[REQUIRED WORK]
Exact copies of the lines from the one with "Visit the @PoliticalKathy handle link" through the last line of the entries, and no pictures, make up the answer.

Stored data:
-.-.-

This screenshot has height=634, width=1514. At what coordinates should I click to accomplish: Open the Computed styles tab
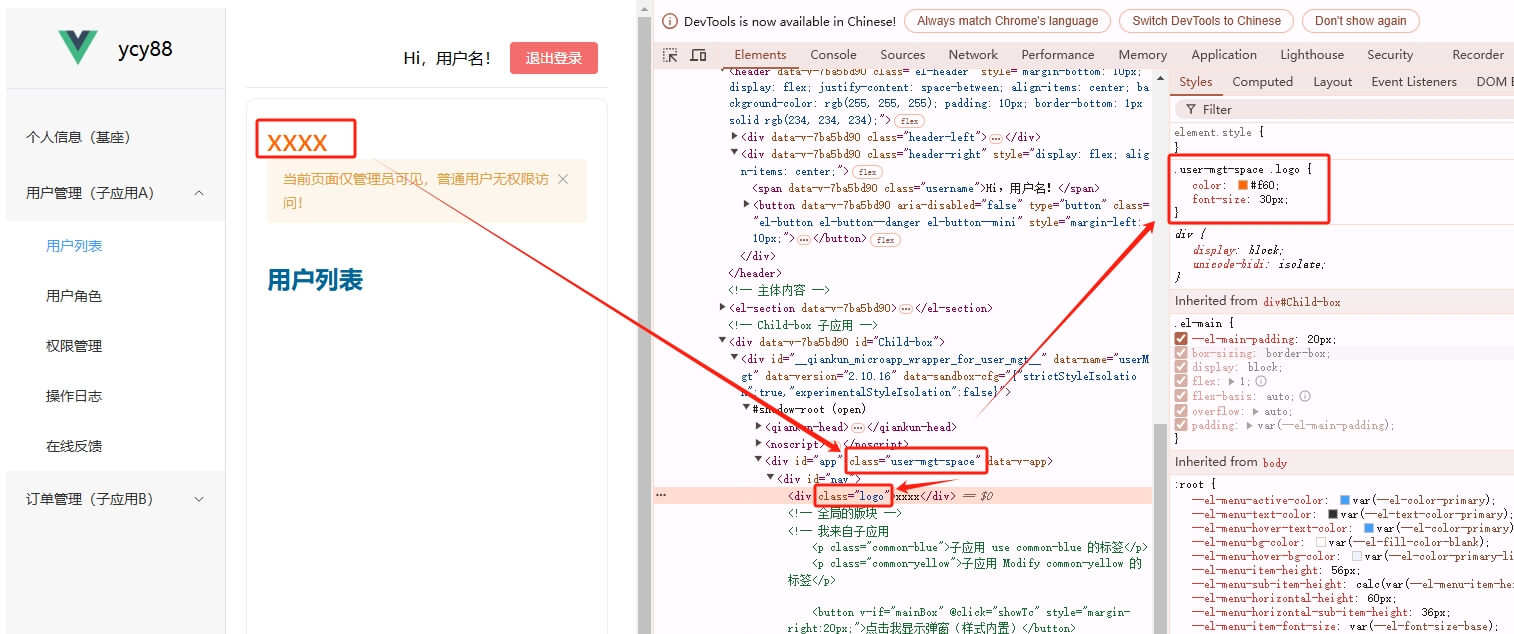(1262, 82)
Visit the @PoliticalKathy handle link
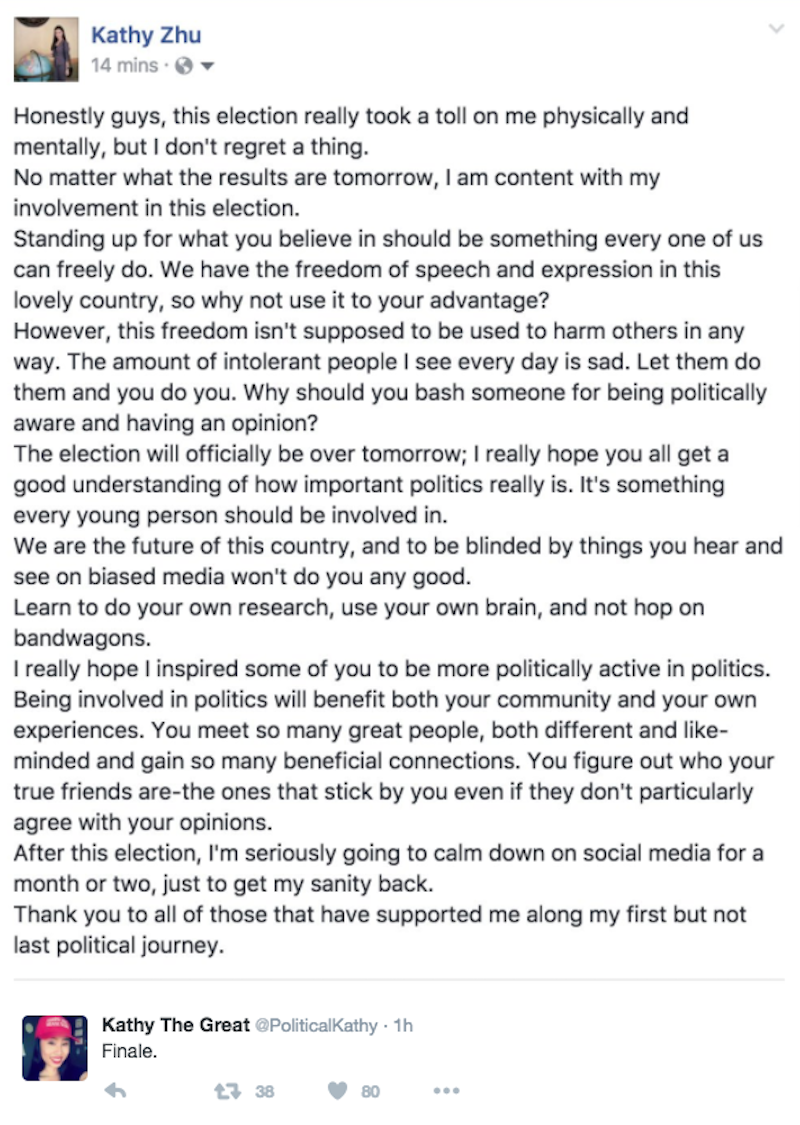 [316, 1025]
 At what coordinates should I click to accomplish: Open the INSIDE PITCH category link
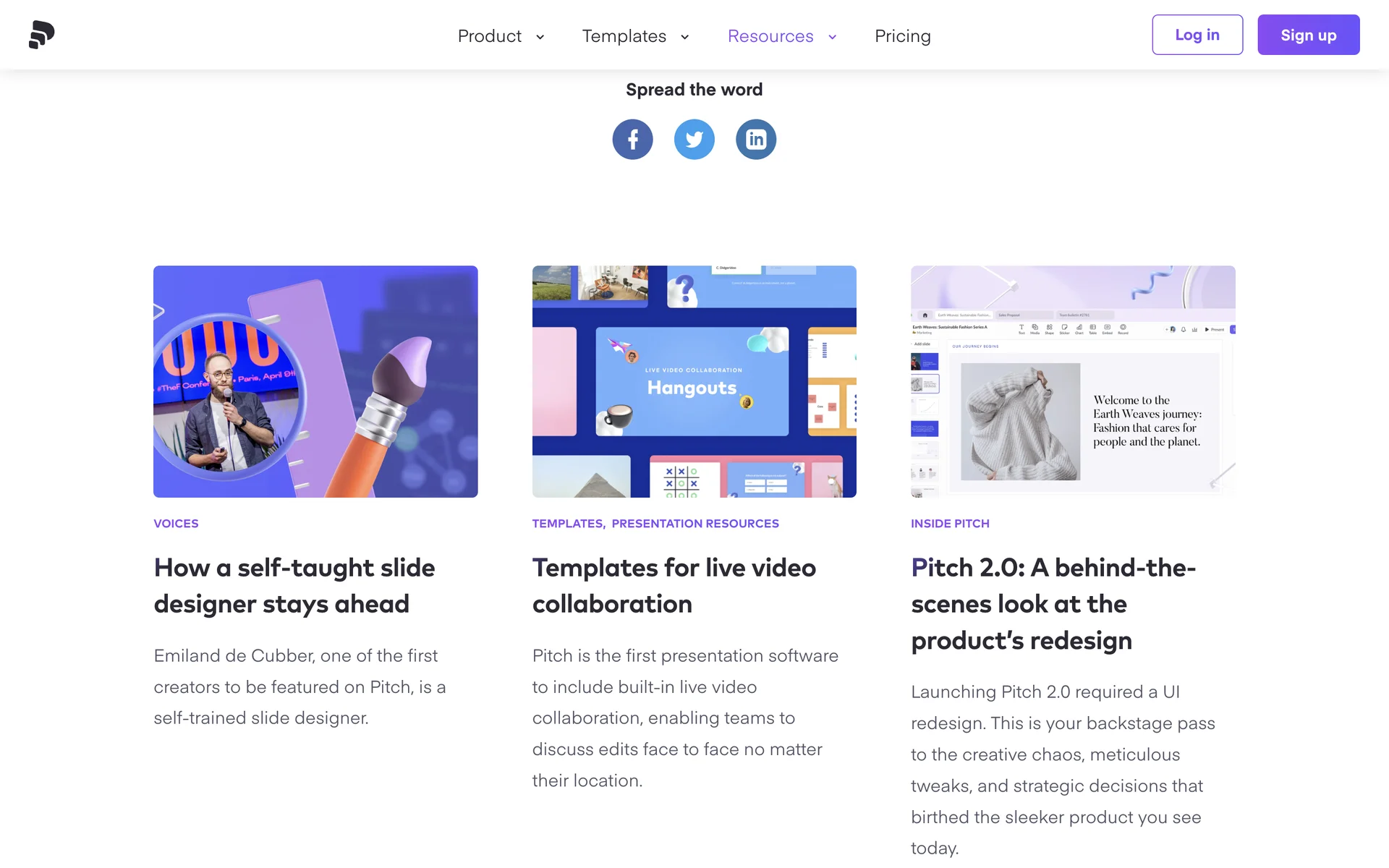950,524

-.-.-

[COMPLETED TASK]
Visit the @PoliticalKathy handle link
 [316, 1025]
 At what coordinates should I click to accomplish: Open the INSIDE PITCH category link
950,524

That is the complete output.